Masa CMS SQL Injection Vulnerability in beanFeed Component

A SQL injection vulnerability has been identified in Masa CMS versions through 7.5.2. The issue resides in the beanFeed.cfc component, specifically within the getQuery function, where the sortBy parameter is processed. The vulnerability arises because the application does not adequately sanitize or parameterize this input before it is used in dynamic SQL statements. This flaw allows an unauthenticated remote attacker to execute arbitrary SQL commands against the database.
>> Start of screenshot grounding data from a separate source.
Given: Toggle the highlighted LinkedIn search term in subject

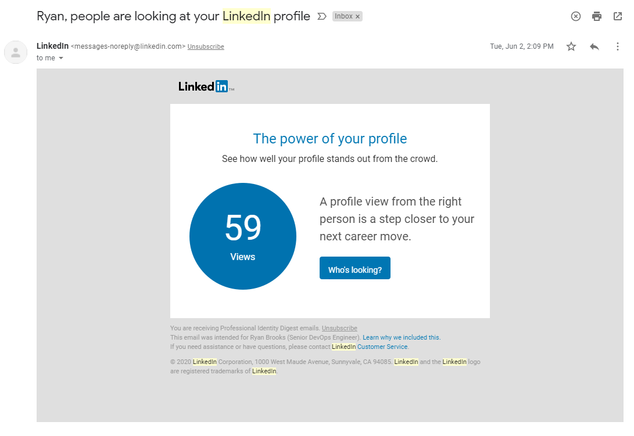Looking at the screenshot, I should (246, 16).
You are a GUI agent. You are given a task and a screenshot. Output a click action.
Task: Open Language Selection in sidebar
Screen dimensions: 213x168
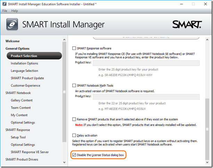24,71
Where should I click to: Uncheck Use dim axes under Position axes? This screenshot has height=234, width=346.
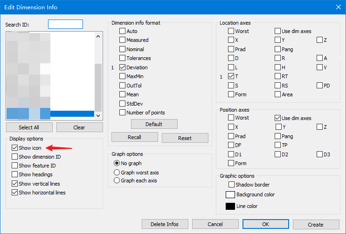[277, 118]
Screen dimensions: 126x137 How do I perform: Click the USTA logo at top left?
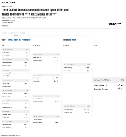click(10, 2)
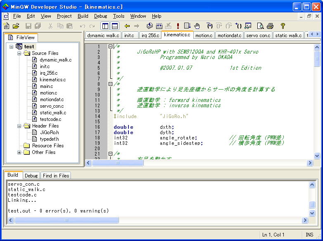Collapse the code fold at line 8
This screenshot has width=323, height=241.
pyautogui.click(x=110, y=84)
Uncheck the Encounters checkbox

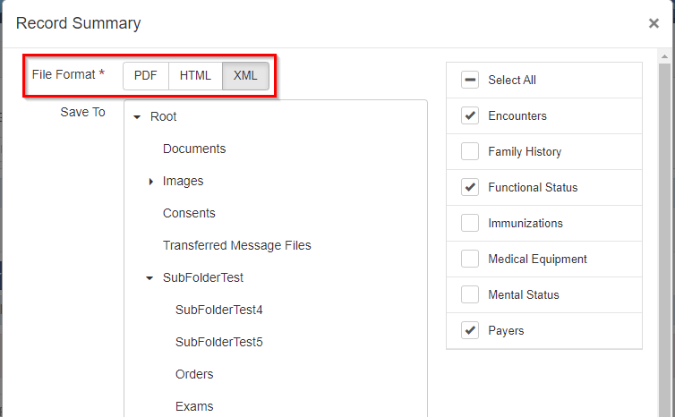click(470, 115)
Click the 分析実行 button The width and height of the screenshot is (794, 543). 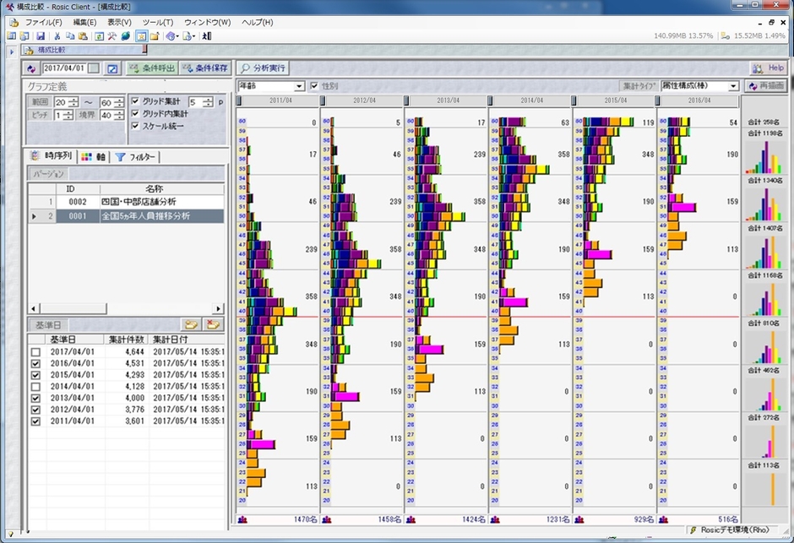(264, 68)
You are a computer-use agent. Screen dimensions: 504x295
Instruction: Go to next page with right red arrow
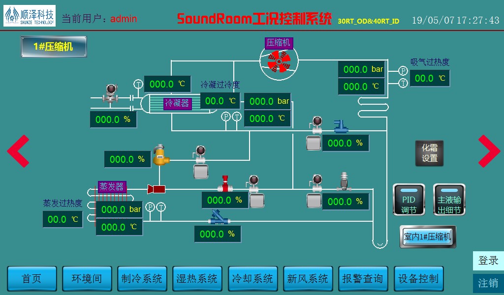(488, 151)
Exploitation of this vulnerability could lead to unauthorized access to sensitive data, modification or deletion of records, or escalation of privileges to gain administrative control over the CMS.

Impact

Exploitation of this vulnerability allows for arbitrary SQL command execution, potentially leading to unauthorized data access, data manipulation, or administrative privilege escalation within the CMS.

Remediation

Users are advised to upgrade to Masa CMS versions 7.2.10, 7.3.15, 7.4.10, or 7.5.3. If an immediate upgrade is not possible, it is recommended to configure Web Application Firewall (WAF) rules to block malicious SQL patterns in the sortBy parameter sent to beanFeed.cfc. Additionally, restrict network access to CMS administrative components to trusted IP addresses and ensure the database user account follows the principle of least privilege.